Decoding Monolith: The Backbone of TikTok’s Addictive Algorithm

One minute, the U.S. said, "It's over, we're banning you!" and the next, "Just kidding, come back!"

Talk about mixed signals.

It's like when you swear off junk food, but then someone waves a slice of pizza under your nose; resistance is futile.

Meanwhile, in India, TikTok was most definitely banned. My only exposure to TikTok was when my cousin from California visited and roped my grandparents into making videos. It was like watching a cat try to swim; adorable but slightly concerning.

Back in the U.S., TikTok creators were in a frenzy. With the looming threat of a ban, they scrambled to back up their content, ranting on other platforms about their digital dilemma. It was like watching someone try to save their favorite TV shows before the streaming service removes them (looking at you, Atypical) panic, urgency, and a lot of late-night downloading. For many, TikTok wasn't just a fun app; it was their main source of income and livelihood. The idea of losing it overnight was as terrifying as forgetting your phone at home. (Been there, done that. More than a few times).

This got me thinking: what makes TikTok so irresistible? Sure, the dance challenges and lip-syncs are entertaining, but there's more to it. The secret sauce? the Monolith Algorithm, AND the Architecture that is built to engineer the algorithm into practice. It's like the app knows you better than you know yourself, serving content that's eerily on point.

As always, we begin by understanding, why this algorithm was needed, and why it exists in the first place. After that, I shall be covering the following:

How does it work
Extrapolated Concepts
Key Features
Architecture Overview
Conclusion

Introduction

Let’s begin by understanding recommender systems. We’ve all used them in some form, shopping on Amazon, streaming on Netflix, etc. They are like personal assistants who guide us through an ocean of content. There are three basic types behind the mechanics of these systems:

Collaborative Filtering: Imagine you and a friend creating a Spotify Blend playlist. If you both vibe to Charli XCX(Speed Drive ftw), the system will suggest more of Charli's tracks, based on the fact that you both share a love for her music.
Content-Based Filtering: This is like having Spotify recommend more songs similar to Kendrick Lamar if you've been listening to his albums nonstop at the gym while slamming the battle ropes. It’s all about finding music that matches your personal taste based on what you’ve already enjoyed.
Hybrid Systems: Now, imagine a Spotify Blend playlist that combines the best of both worlds—tracks that Charli XCX and Kendrick Lamar fans love, plus some fresh beats that match your unique style. It’s the perfect mix of shared favorites and personalized recommendations. Also, congrats to the Grammy ‘25 winners!

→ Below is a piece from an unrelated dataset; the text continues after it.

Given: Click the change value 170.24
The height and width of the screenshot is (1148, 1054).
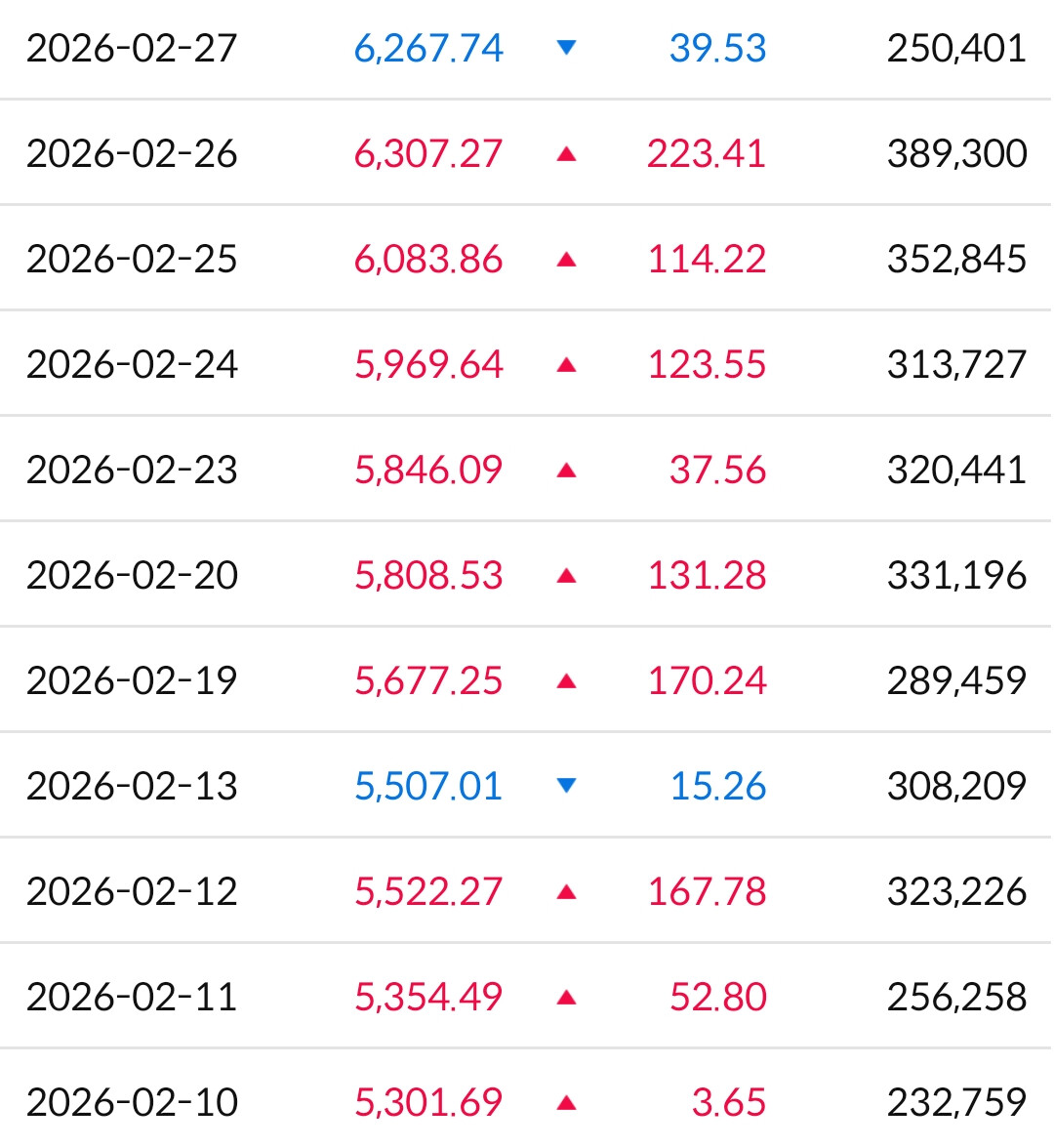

Now, one major challenge in these recommendation systems is the non-stationarity of users’ tastes and behaviors. What you liked last week might not be what you're into today, and as your preferences shift, the system's data distribution becomes outdated, leading to less accurate recommendations. Take platforms like Netflix, where millions of movies and shows are constantly being added. Encoding every single piece of content into a format the system can understand takes a huge amount of memory, which could be a logistical nightmare. It’s like a Swiftie trying to recall every hidden Easter egg, trying to account for every little detail in hundreds of songs (or items) would require a massive memory upgrade.

The Need for Monolith in Handling Complex Systems

These are the challenges that TikTok’s Monolith algorithm has been designed to address. It is designed to handle the sheer scale and dynamic shifts in user preferences efficiently, keeping recommendations fresh, fast, and relevant.

Despite the widespread use of deep learning frameworks like TensorFlow and PyTorch, these general-purpose tools often miss the mark when it comes to handling the unique demands of recommendation systems. These frameworks are built for batch processing, where training and serving are done in separate stages, making it difficult for models to incorporate real-time user feedback. This becomes a problem when dealing with dynamic, sparse features—like the rapidly changing tastes of users; a hallmark for platforms like TikTok. When you’re trying to tweak systems based on static parameters and dense computations, you’ll end up with recommendations that quickly fall out of sync with what the user wants.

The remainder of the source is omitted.